[Excerpts from a dataset]
****************

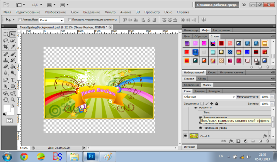Select the Rectangular Marquee tool
277x162 pixels.
tap(6, 34)
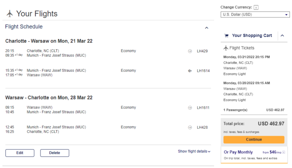
Task: Click the Delete button
Action: [54, 153]
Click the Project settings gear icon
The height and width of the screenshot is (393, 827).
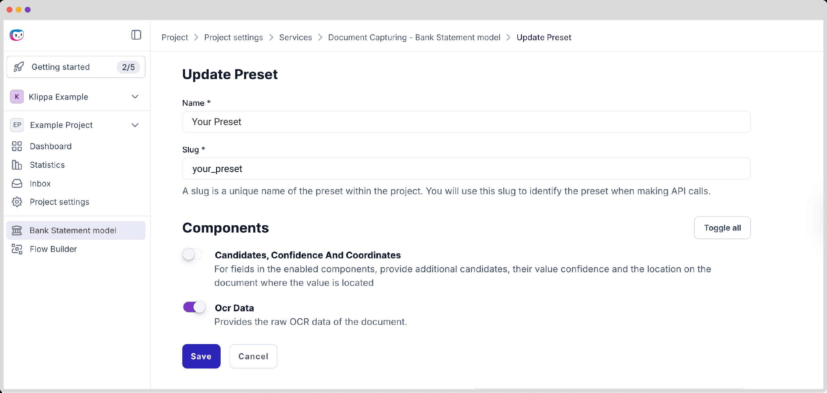point(17,202)
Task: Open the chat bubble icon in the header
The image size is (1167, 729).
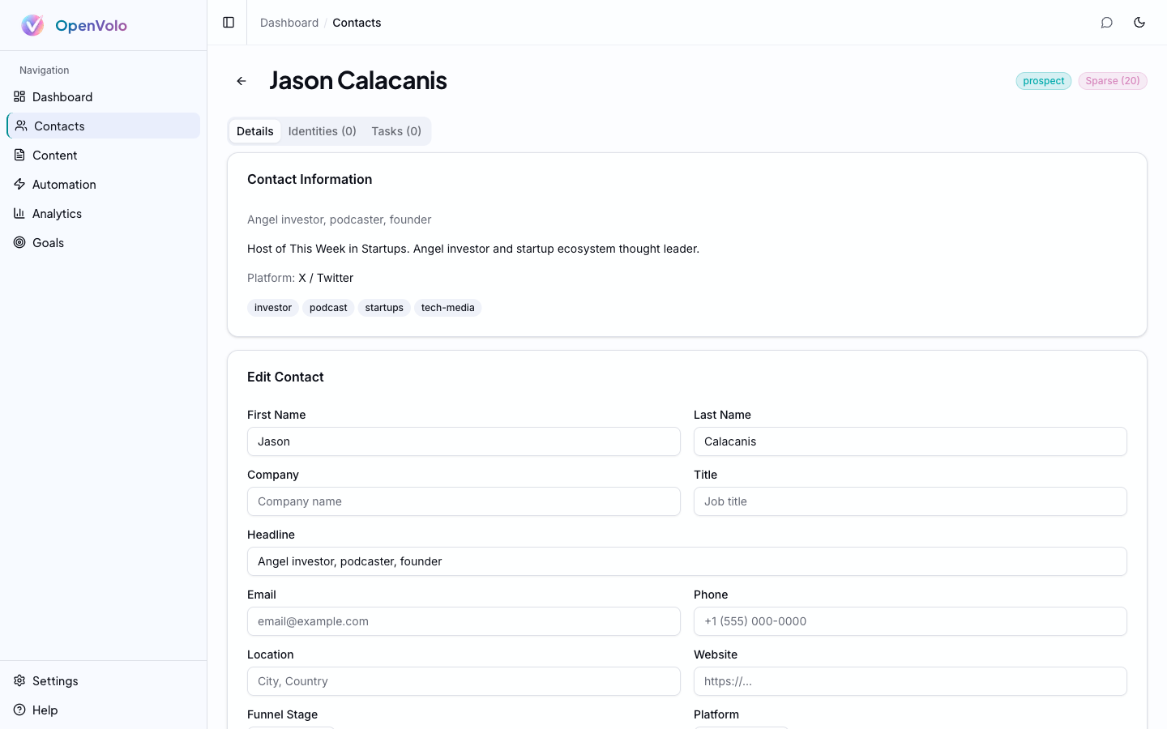Action: [x=1107, y=23]
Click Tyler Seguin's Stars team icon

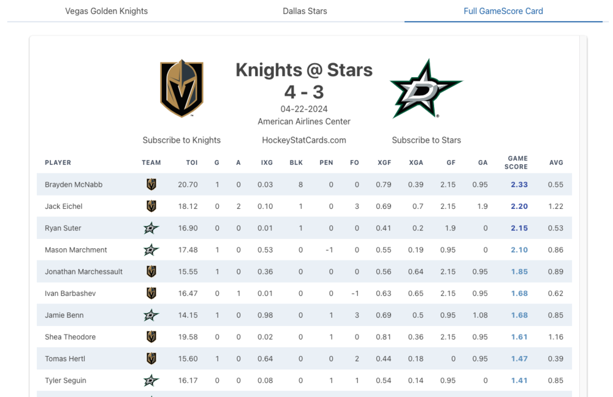(151, 380)
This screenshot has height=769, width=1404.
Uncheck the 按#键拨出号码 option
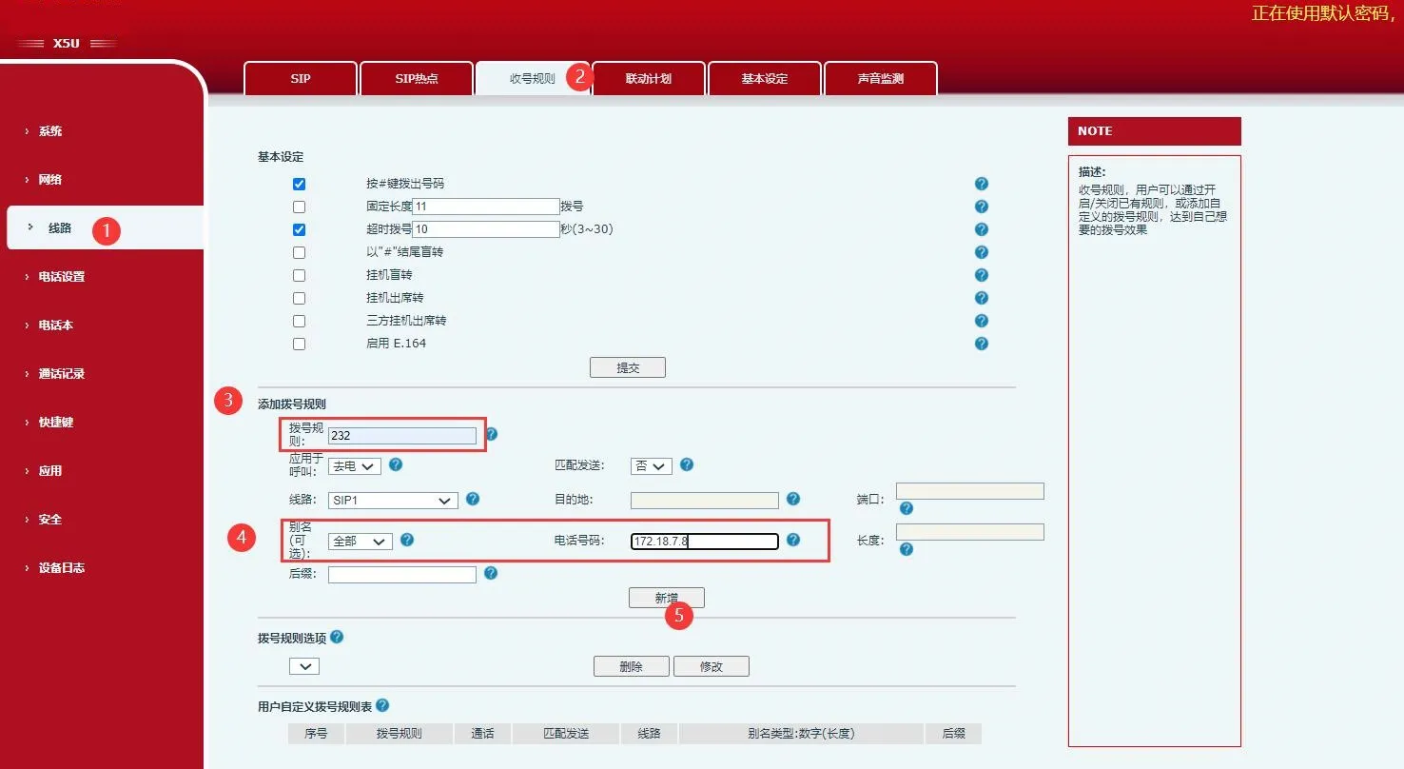(300, 183)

****************

### Requirement
Start at the line that contains "Click the Project settings gear icon" and retype every line through the end of the entries above, both ends included. Exclude all pictures.

### Written response
Click the Project settings gear icon
The height and width of the screenshot is (393, 827).
point(17,202)
Task: Open the chat bubble icon in the header
The image size is (1167, 729).
Action: [x=1107, y=23]
Click Tyler Seguin's Stars team icon

(151, 380)
This screenshot has height=769, width=1404.
Uncheck the 按#键拨出号码 option
(300, 183)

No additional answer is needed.